【今週の秘蔵フォト】切ないまでの美しさで日本映画界を代表するスターだったのが、大原麗子だ。多くの映画やドラマも忘れがたいが、1980年のサントリーレッドCMのセリフ「すこし愛して、ながーく愛して」は流行語にもなるほど人気を呼び、実に10年間も放送された。
64年のNHKドラマ「幸福試験」でデビューすると、翌年には東映に入社。高倉健の「網走番外地」シリーズなどで一気にトップ女優となった。人気絶頂期の75年にギラン・バレー症候群を発症したが、約2か月間の入院後に見事に復帰。76年3月6日付本紙では復活を果たした大原のインタビューを掲載。病後とは思えない美しい写真が紙面を飾っている。
「8キロも太っちゃって。顔もこんなにまんまるになっちゃった。17、18歳の女学生に間違えられるのよ。和服ばかり着ようかしら」と笑顔を見せた。

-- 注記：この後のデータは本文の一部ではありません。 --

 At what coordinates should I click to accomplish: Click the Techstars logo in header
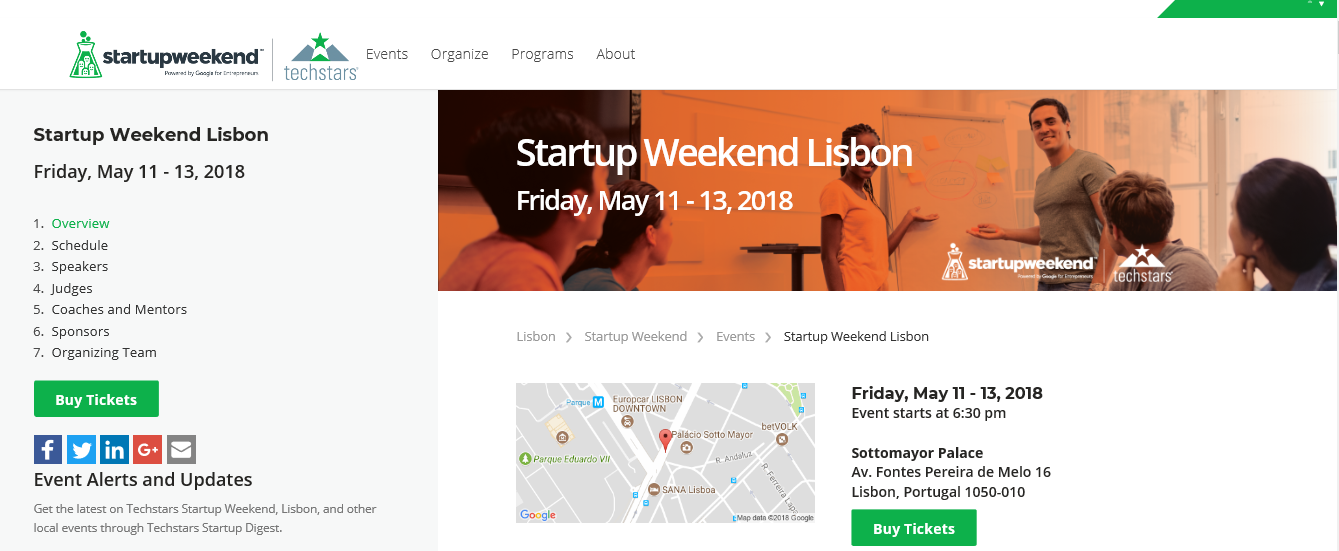321,57
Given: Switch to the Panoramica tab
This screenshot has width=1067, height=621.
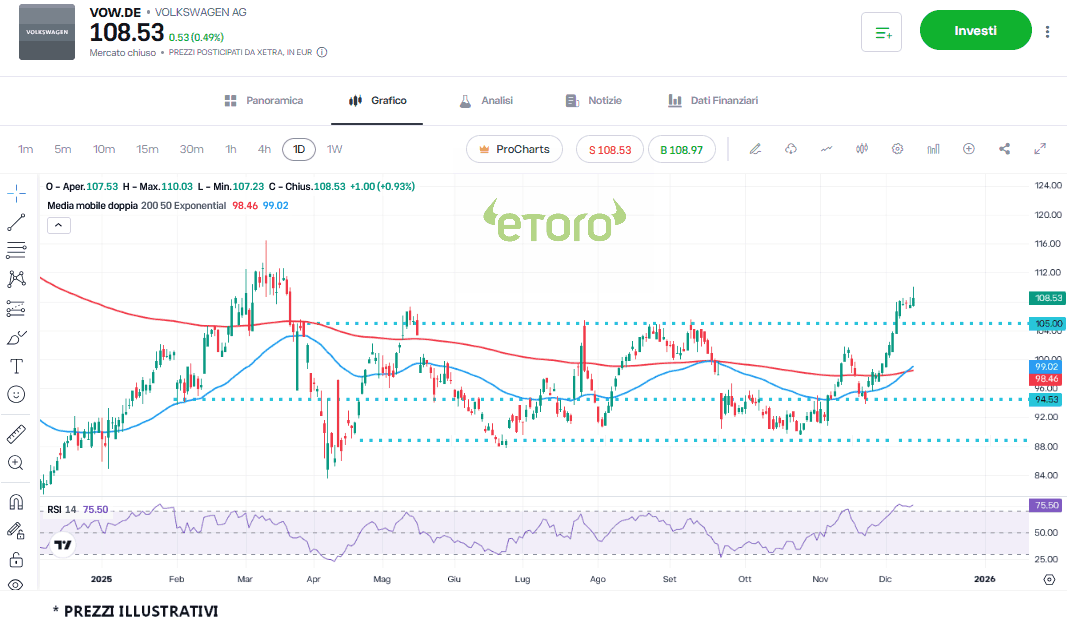Looking at the screenshot, I should pos(263,101).
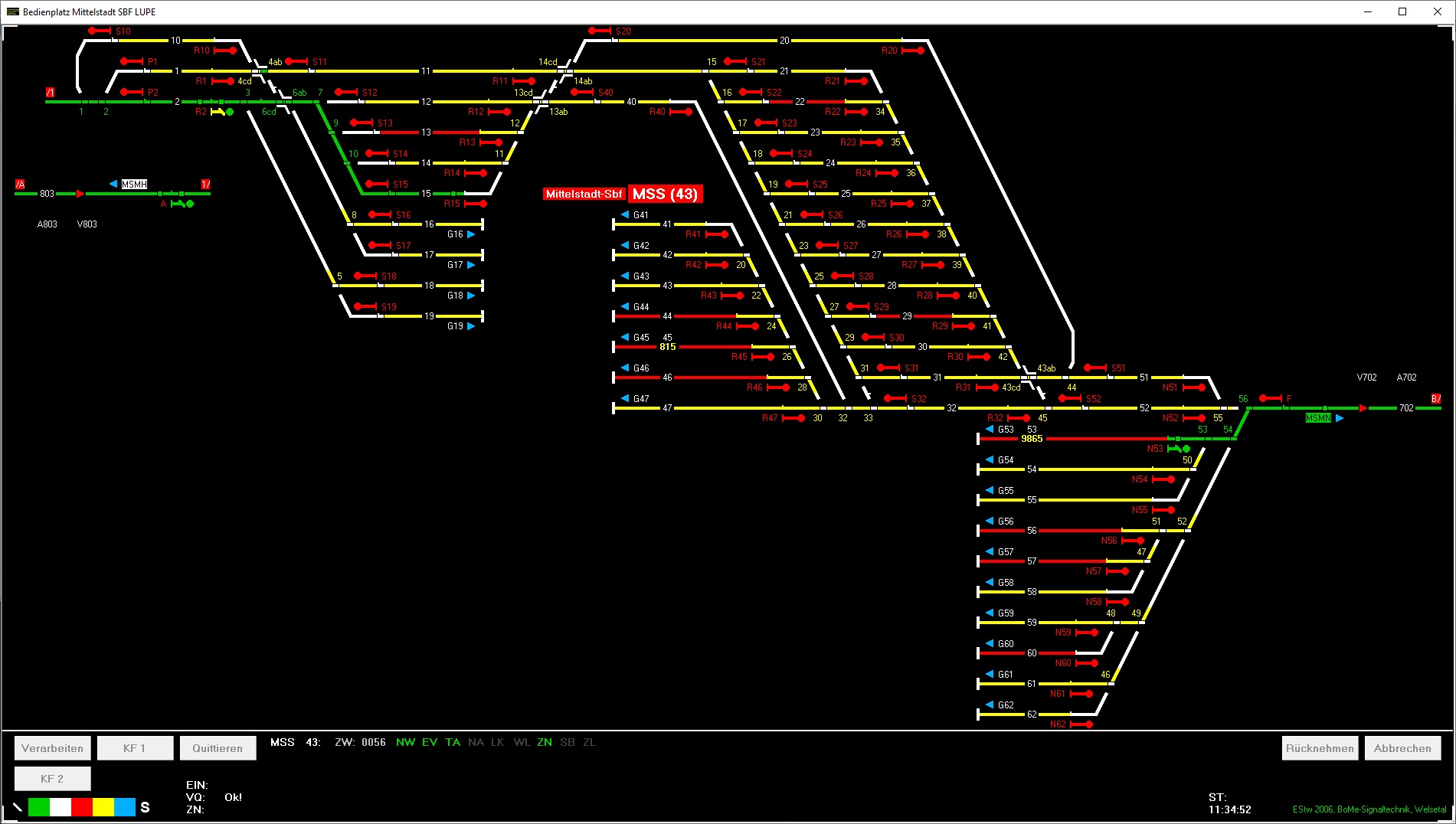Click the KF 1 button
Screen dimensions: 1456x824
135,748
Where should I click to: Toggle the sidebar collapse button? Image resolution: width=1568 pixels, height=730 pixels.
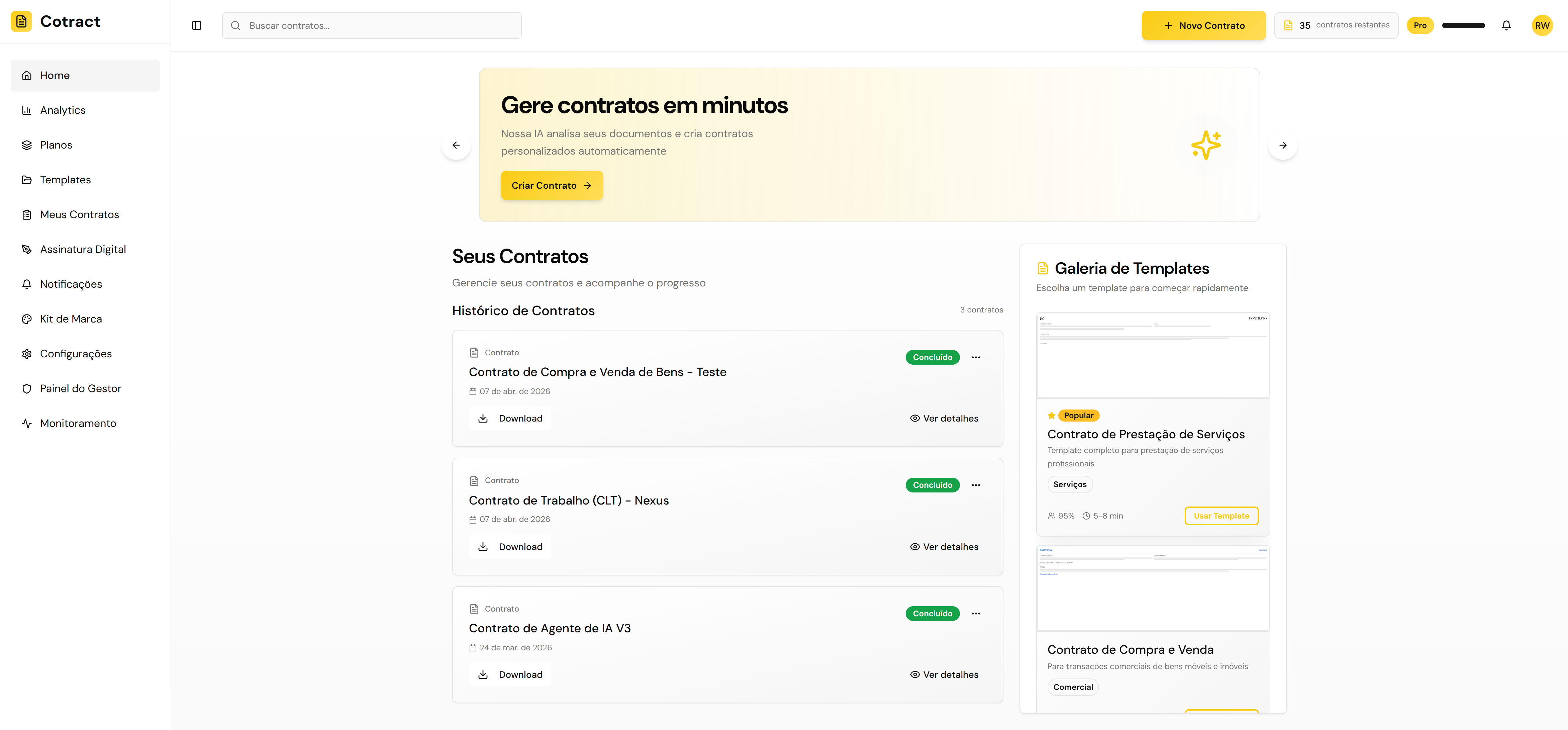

復帰第1作は4月からのNET(当時)名作劇場「絣の花」に決まっていた。大原は「ファンの方から手紙や千羽鶴をたくさんいただきました。読んでワアワア泣きました。こんなにもファンの方が…と。ですからいい仕事をすることが私のできるお返しです。女優ですもの。私は」と語る横顔には固い決意がにじみ出ていた。
その後は快調に多くの映画、ドラマに出演。NHK大河ドラマは6回を数え、主役を演じた89年「春日局」は歴代3位の視聴率を記録した。もはやこの時点では押しも押されもせぬ大女優となっていた。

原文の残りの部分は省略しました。